After locating the line that contains "This screenshot has height=1274, width=618.", transcribe exactly that line and each one after it until the data ends, skipping pictures.

__DATA RECORDS__
- - -

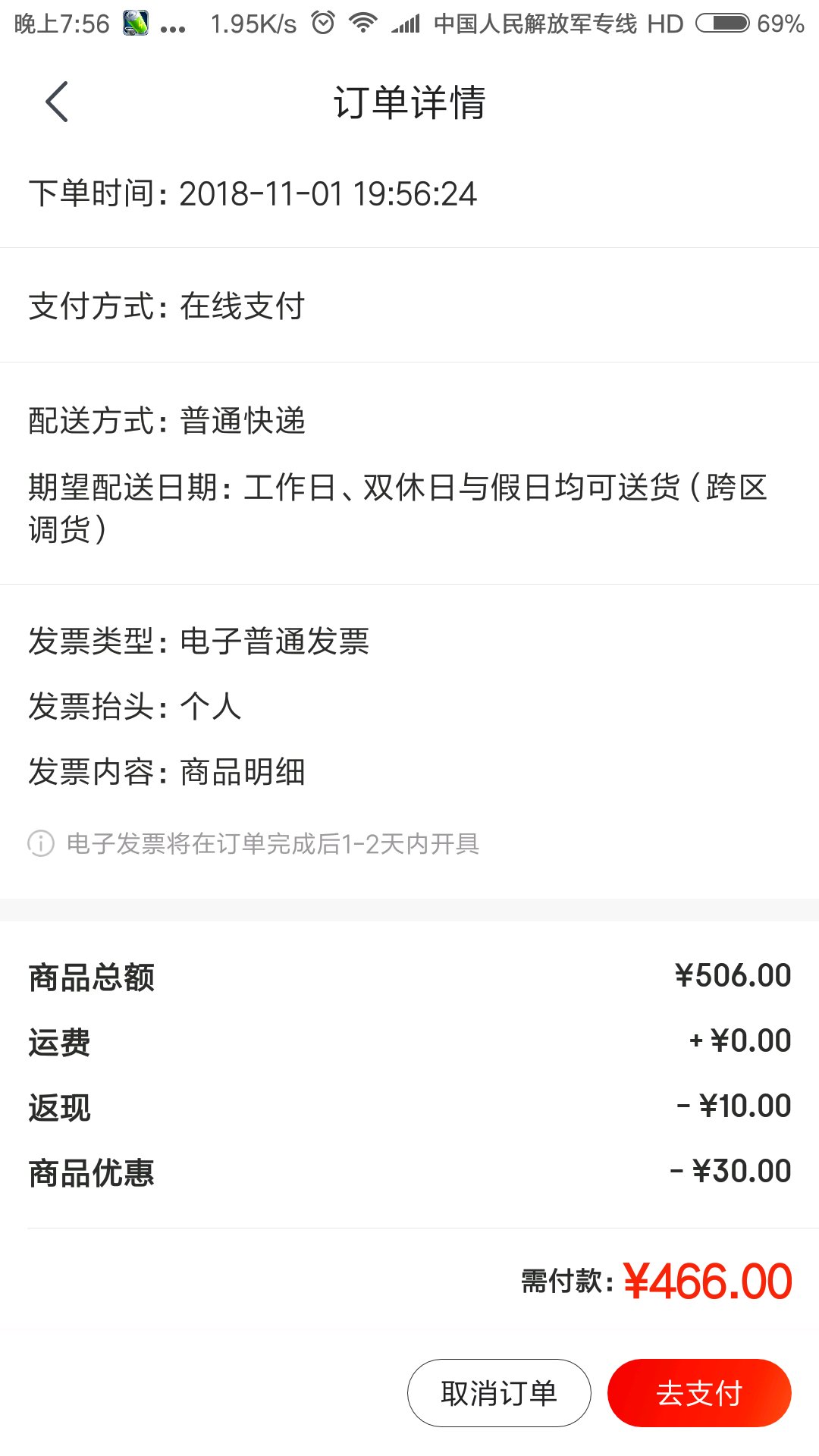The width and height of the screenshot is (819, 1456).
Task: Tap the back arrow icon
Action: click(x=57, y=102)
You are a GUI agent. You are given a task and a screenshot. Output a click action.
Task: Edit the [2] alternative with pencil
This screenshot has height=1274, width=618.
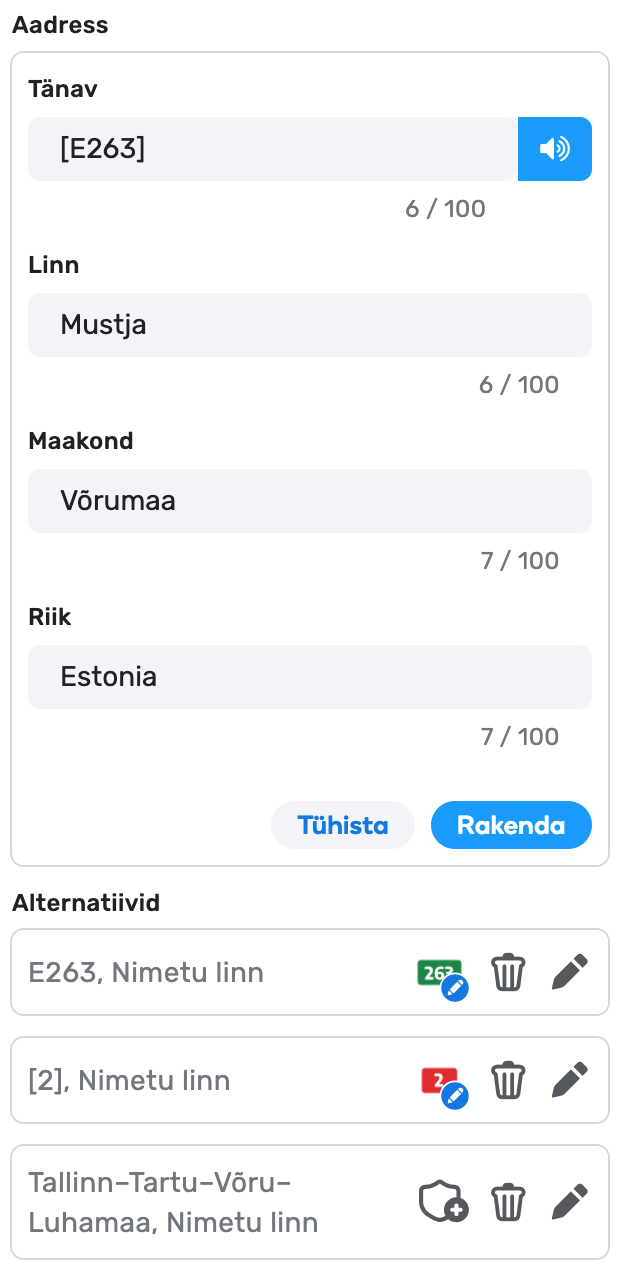click(570, 1080)
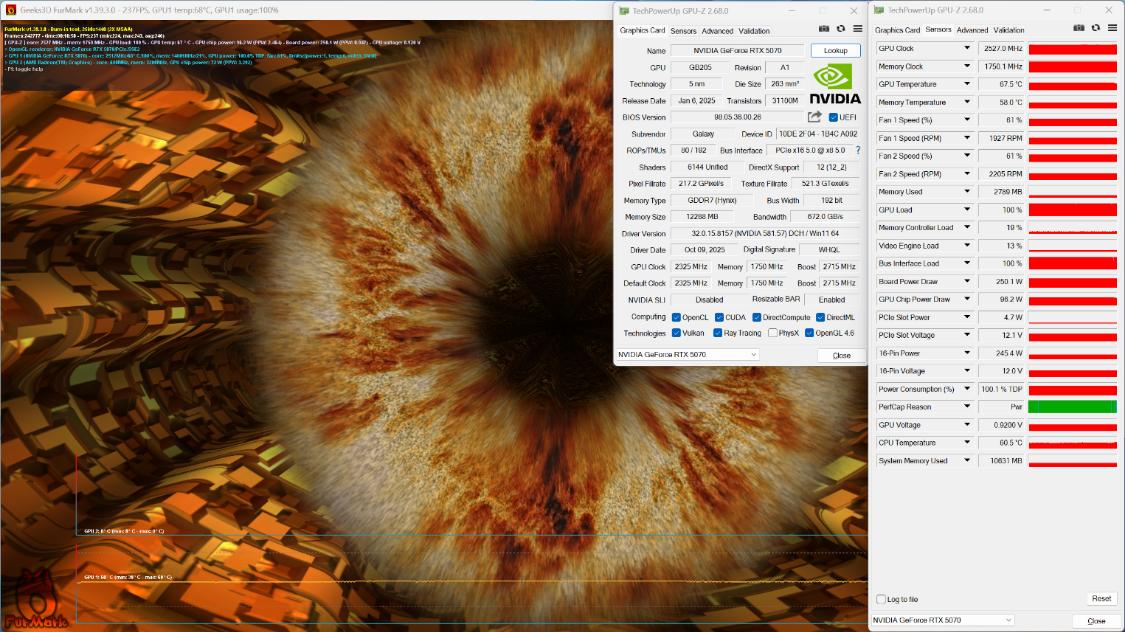The width and height of the screenshot is (1125, 632).
Task: Switch to Advanced tab in the Graphics Card window
Action: (x=717, y=31)
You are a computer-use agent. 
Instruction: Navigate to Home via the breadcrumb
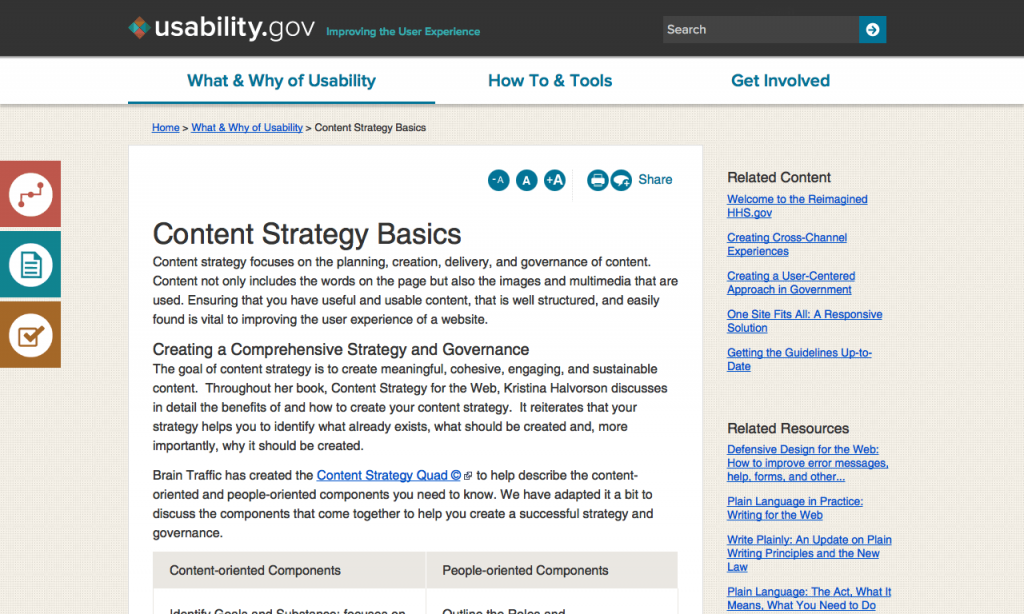coord(165,127)
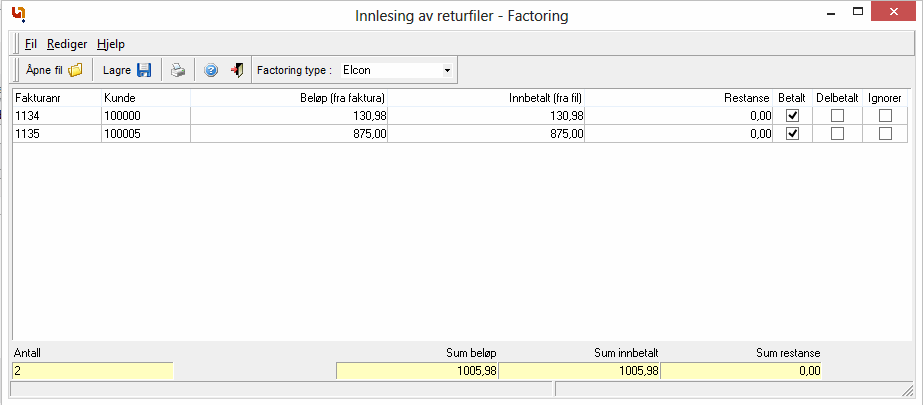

- - -

__RESULT BELOW__
This screenshot has height=1274, width=618.
click(570, 1080)
The width and height of the screenshot is (1125, 632).
Task: Switch to Advanced tab in the Graphics Card window
Action: (x=717, y=31)
You are a computer-use agent. 
Instruction: Navigate to Home via the breadcrumb
coord(165,127)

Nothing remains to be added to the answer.